Despite many candidate drugs being in trials, the causes of AD are not fully known, and uncovering mechanisms underlying gender differences in cognitive progression may yield additional new treatment targets or nonpharmacologic strategies for risk modification and allowing a more personalized intervention. For example, trials of anti-amyloid therapeutics have revealed a greater vulnerability for cerebral adverse events such as amyloid-related imaging abnormalities in E4 carriers and many ongoing studies stratify enrollment by E4 and also use differential treatment dosing by E4. In a similar vein, our findings support a prior call for AD prevention trials to deliberately stratify by sex and have adequate sample size to test for a therapeutic risk-benefit in men and women separately [1]. One could conceivably also have separate thresholds for efficacy. In addition, differences in variability in the rate of change by gender suggest that unequal numbers of males and females may be required to measure the same effect size. Furthermore, the curvilinear acceleration noted in this study suggests that usual statistical approach in trials of linear models may not be optimal to model MCI disease progression over longer periods.
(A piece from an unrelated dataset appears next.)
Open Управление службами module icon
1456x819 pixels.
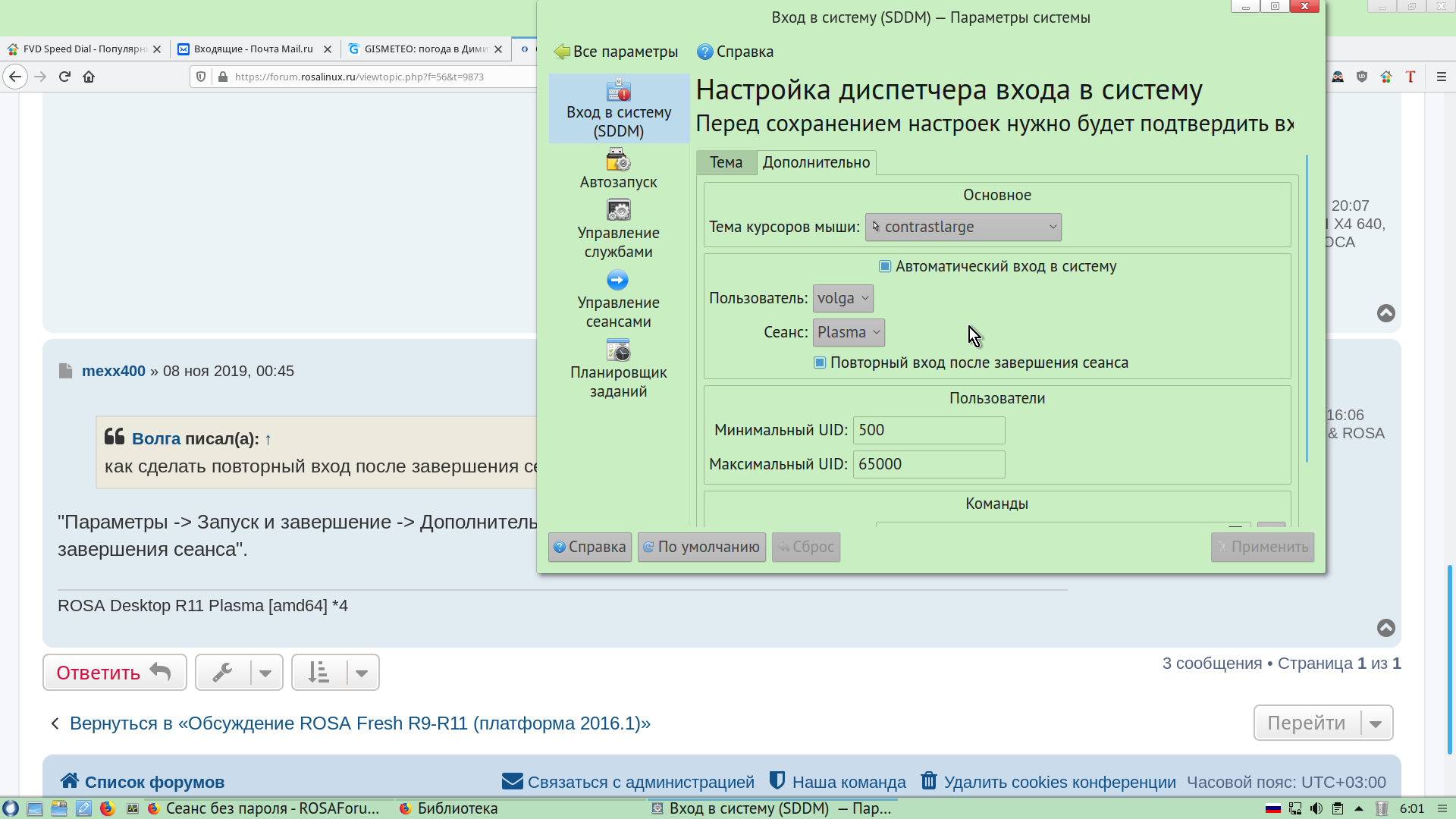pos(618,211)
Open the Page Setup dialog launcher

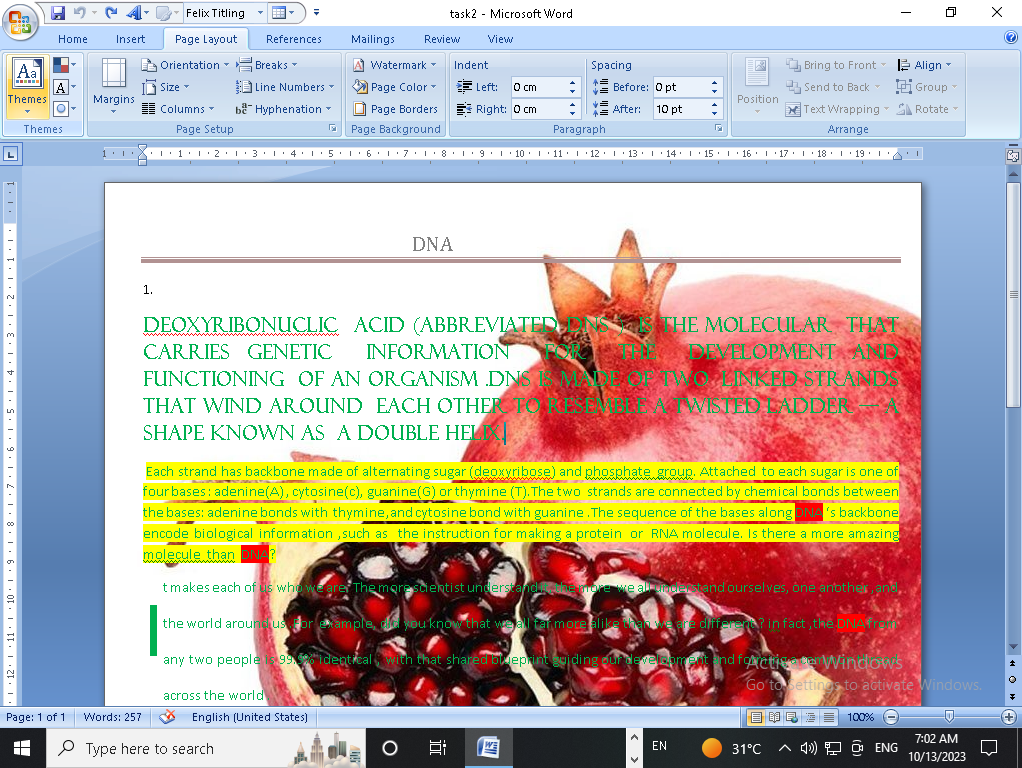pyautogui.click(x=332, y=129)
The CDR-SB has been suggested as an acceptable single cognitive/functional end point for MCI trials, and our data suggest that lower baseline MMSE, female gender, and APOE ε4 are predictors of faster decline, and sample sizes for various specific effect sizes can be computed using the data. To our knowledge, no prior study has modeled long-term changes in cognition and function in MCI, as well as the effects of covariates, so comprehensively.
5. Conclusions
In conclusion, our results show a robust gender difference in the rate of change in ADAS-Cog and CDR-SB in MCI subjects, with women declining at much higher rates than men. These findings support prior calls [1], [3], [4] to make gender-specific research in AD a priority.